EXTRAIT
»»

Alors que je rééquilibrais la pile de livres de cuisine entassés, faute, présentement, de place dans une bibliothèque, j’ai retrouvé plusieurs ouvrages consacrés aux terrines, mousse et pâtés et je me suis plongé avec gourmandise entre leurs pages : la lecture des recettes m’a confirmé que finalement, ces plats terriblement conviviaux étaient, le plus souvent, très simples à réaliser. La réussite tient essentiellement, outre la qualité des produits, dans la cuisson maîtrisée et longue.

««

DONNÉES ENREGISTRÉES
»»

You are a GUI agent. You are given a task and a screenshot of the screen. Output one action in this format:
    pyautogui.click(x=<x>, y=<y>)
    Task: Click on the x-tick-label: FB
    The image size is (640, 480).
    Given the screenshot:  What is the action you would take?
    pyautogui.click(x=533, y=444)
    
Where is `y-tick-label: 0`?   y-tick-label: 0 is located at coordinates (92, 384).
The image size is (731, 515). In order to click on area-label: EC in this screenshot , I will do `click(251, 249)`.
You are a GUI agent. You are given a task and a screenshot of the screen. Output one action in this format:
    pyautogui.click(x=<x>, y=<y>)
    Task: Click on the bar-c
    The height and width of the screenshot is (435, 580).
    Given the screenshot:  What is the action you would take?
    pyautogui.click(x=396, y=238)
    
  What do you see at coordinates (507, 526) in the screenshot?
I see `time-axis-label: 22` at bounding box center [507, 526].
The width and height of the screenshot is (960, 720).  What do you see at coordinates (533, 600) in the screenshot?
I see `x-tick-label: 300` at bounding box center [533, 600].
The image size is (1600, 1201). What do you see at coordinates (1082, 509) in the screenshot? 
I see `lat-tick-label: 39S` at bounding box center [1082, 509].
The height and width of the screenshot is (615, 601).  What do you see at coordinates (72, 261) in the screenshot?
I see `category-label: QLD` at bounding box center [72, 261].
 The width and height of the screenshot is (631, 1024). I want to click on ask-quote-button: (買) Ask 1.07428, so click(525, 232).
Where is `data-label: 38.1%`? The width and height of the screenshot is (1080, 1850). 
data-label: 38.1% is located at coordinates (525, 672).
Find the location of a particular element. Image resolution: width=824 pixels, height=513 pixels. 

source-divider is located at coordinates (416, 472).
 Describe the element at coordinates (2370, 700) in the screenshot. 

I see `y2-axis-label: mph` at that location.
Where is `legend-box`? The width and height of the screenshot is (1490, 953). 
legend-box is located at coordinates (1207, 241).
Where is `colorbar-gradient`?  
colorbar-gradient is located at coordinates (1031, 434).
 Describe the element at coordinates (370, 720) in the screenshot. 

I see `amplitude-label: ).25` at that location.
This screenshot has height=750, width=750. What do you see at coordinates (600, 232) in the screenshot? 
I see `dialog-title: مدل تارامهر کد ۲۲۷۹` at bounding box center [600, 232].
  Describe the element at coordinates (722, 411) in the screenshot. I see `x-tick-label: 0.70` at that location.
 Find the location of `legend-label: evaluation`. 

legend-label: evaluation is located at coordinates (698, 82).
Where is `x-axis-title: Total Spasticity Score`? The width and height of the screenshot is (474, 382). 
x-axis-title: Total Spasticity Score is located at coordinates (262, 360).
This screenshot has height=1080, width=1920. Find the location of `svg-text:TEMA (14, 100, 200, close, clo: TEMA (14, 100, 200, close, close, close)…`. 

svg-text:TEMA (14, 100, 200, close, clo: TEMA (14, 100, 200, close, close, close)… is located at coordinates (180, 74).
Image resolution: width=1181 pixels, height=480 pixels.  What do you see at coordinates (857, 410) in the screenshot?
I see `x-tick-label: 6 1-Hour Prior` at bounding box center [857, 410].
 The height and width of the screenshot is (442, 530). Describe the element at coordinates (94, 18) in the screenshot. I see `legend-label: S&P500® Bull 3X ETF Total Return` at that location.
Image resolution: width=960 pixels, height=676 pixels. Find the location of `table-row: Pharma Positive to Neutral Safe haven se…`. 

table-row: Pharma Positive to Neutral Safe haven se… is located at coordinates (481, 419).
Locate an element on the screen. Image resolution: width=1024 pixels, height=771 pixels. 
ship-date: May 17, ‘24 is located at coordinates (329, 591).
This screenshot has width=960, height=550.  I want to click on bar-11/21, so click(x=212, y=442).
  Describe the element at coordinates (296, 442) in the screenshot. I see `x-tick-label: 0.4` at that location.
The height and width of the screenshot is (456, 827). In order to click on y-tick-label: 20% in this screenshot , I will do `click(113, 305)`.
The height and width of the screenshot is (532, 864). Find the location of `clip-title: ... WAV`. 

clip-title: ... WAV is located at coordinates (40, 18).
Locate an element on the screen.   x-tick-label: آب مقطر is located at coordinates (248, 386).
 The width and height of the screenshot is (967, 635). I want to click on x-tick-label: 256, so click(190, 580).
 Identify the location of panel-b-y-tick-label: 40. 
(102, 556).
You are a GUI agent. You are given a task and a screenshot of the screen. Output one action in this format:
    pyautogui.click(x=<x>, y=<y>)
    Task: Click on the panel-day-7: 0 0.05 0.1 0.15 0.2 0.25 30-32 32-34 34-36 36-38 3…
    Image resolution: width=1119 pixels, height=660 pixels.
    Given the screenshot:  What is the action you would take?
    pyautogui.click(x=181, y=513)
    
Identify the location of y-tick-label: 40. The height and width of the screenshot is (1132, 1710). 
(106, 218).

««

TÂCHE À RÉALISER
Reprenez l'extrait sur les terrines, mousses et pâtés à la suite de sa dernière phrase et poursuivez-le. Le listing n'est d'aucune utilité ici.

RÉPONSE RÉDIGÉE
Récemment, j’ai acheté un ouvrage sur le célèbre bocal en verre avec son joint orange : Le Parfait, ses recettes, conseils et astuces de conservation édité chez Michel Lafon. Il y a je ne sais quoi de rassurant dans ce bocal ventru frappé de lettres arrondies : il est presque inchangé depuis sa création et peut servir à tout, y compris à abriter des gourmandises. Notamment du foie gras : le producteur du Sud-Ouest chez qui mes parents achètent leur foie utilise ce contenant, dans sa version à couvercle vissé. En passant, faites un tour sur le site du Parfait… Une idée trotte dans ma tête, à défaut de mon estomac (chaque chose en son temps) depuis quelques temps, devant le prix exorbitant atteint par cette spécialité : faire moi-même mon foie gras. J’ai expérimenté à Noël dernier une terrine qui, ma foi, était réussie : pour une première fois, ce foie gras était délicieux (défi réussi : tous les homonymes dans une seule phrase). Je songe que je n’ai pas publié la recette, un oubli que je rattraperai cette année. Bon, en attendant de cuisiner des conserves de foie gras pour les fêtes (j’ai trouvé un producteur de foie gras près de Lyon, à Meximieux, que des témoignages amicaux disent excellent), je me suis plongé dans les mousses en prévision d’une entrée pour un déjeuner que je donne lundi à midi.

Je crois avoir confessé au fil des billets ma passion de la volaille : la simplicité de la recette sélectionnée m’a convaincu de me lancer dans l’aventure. Un robot ménager est indispensable. Croyez-moi, le plaisir en vaut la chandelle ;)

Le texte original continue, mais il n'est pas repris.